Sebum is a food source for bacteria that live on our scalps and inside our sebaceous glands. Some of these bacteria are harmless; some are helpful; some are hurtful.
Men with pattern hair loss have higher levels of a harmful bacteria – known as P. Acnes – living on their scalps. Specifically, this bacteria lives inside the sebaceous glands. It eats sebum, and as a byproduct of its digestion, it produces something known as porphyrins. These are toxic substances that react with UV light, which create irritation to trigger an “inflammatory” response from our bodies.
The way our bodies respond? Ironically, by producing more sebum. Unfortunately, this just feeds more P. Acnes, which creates more porphyrins, which creates more inflammation, and the cycle continues.
This cycle is one way that acne can develop. But on the scalp specifically, this cycle may contribute to the inflammation associated with hair shedding. In fact, the presence of pathogenic microorganisms is believed to be one reason why men with hair loss tend to have oilier, shinier scalps.
Unfortunately, when we chronically shampoo (once daily or more), we’re washing away this sebum, which signals to our bodies to produce more of it. This behavior often just exacerbates the problem, as our bodies attempt to send sebum production into overdrive.

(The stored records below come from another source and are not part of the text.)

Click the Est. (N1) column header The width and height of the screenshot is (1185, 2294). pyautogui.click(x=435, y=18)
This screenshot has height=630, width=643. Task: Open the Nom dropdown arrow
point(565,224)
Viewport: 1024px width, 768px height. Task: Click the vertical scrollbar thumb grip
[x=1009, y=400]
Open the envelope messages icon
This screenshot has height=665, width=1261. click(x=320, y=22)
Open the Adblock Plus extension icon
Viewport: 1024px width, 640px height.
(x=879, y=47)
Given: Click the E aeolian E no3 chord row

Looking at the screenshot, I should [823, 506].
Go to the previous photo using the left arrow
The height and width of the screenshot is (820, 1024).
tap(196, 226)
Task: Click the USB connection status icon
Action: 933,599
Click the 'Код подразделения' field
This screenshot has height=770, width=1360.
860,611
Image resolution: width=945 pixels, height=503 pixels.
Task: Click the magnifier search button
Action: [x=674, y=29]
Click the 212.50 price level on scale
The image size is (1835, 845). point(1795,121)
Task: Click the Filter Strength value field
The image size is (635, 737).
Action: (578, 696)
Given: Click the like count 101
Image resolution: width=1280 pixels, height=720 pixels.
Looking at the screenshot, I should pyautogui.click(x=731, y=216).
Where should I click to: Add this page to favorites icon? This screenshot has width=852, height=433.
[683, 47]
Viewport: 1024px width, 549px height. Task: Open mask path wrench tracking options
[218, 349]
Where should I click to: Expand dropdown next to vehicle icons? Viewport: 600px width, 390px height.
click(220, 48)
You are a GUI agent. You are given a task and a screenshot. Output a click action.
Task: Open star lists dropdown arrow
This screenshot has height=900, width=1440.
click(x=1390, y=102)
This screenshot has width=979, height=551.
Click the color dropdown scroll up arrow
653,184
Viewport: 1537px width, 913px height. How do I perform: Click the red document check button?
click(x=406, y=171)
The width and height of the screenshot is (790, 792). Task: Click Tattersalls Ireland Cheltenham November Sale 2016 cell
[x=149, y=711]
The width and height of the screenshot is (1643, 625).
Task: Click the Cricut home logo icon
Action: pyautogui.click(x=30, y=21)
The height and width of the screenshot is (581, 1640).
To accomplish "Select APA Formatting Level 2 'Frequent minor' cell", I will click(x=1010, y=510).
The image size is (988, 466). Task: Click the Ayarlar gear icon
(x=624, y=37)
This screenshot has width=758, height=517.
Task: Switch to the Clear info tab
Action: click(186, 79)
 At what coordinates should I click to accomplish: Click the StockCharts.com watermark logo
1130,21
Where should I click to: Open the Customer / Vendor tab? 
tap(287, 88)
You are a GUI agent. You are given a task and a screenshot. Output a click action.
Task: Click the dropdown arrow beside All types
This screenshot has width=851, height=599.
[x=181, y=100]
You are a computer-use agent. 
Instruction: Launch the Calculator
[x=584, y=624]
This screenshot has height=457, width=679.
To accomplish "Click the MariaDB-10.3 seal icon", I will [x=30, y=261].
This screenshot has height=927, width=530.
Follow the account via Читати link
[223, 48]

This is partly why some people can’t go more than a few days without shampooing. Through chronic shampooing, they’ve conditioned their scalps to overproduce sebum, so after a few days without shampooing, their hair looks wildly oily.
In order to break the cycle, you have to significantly reduce (or abandon) shampoos and conditioners.
I did this years ago, and I kept it up for four years. I highly recommend it.
The process takes some adjusting, but I encourage you to stop using all shampoos and conditioners. The transition will take anywhere from 2-6 weeks, but eventually, your sebum production should return to normal and your hair should look much healthier.
For four years, all I did was water-rinse my hair daily. It felt great, and I saved hundreds of dollars on hair products that I really didn’t need.
Note: my experiment ended after I headed a soccer ball that had recently rolled into dog poop. After that, I felt it was time to shampoo. Nowadays, I dilute my shampoo with water and keep my frequency to just a few times week. This works well for me and my hair, and I’d recommend you try the same.
About all else, try to break the habit of chronic shampooing: using shampoo / conditioner products once- or twice-daily. You’re likely doing your hair a disservice… and maybe your health, too.
Every other species seems to do just fine without shampoos or conditioners. Why are we special? These products are mostly unnecessary. We spend hundreds of dollars on them every year, and yet we shouldn’t. Our bodies evolved with built-in capabilities to maintain a healthy scalp and hair. Why mess with millions of years of trial, error, and evolution?
My hair looked great during my years of no-shampoo. Once your scalp adjusts, I don’t think you’ll regret the switch.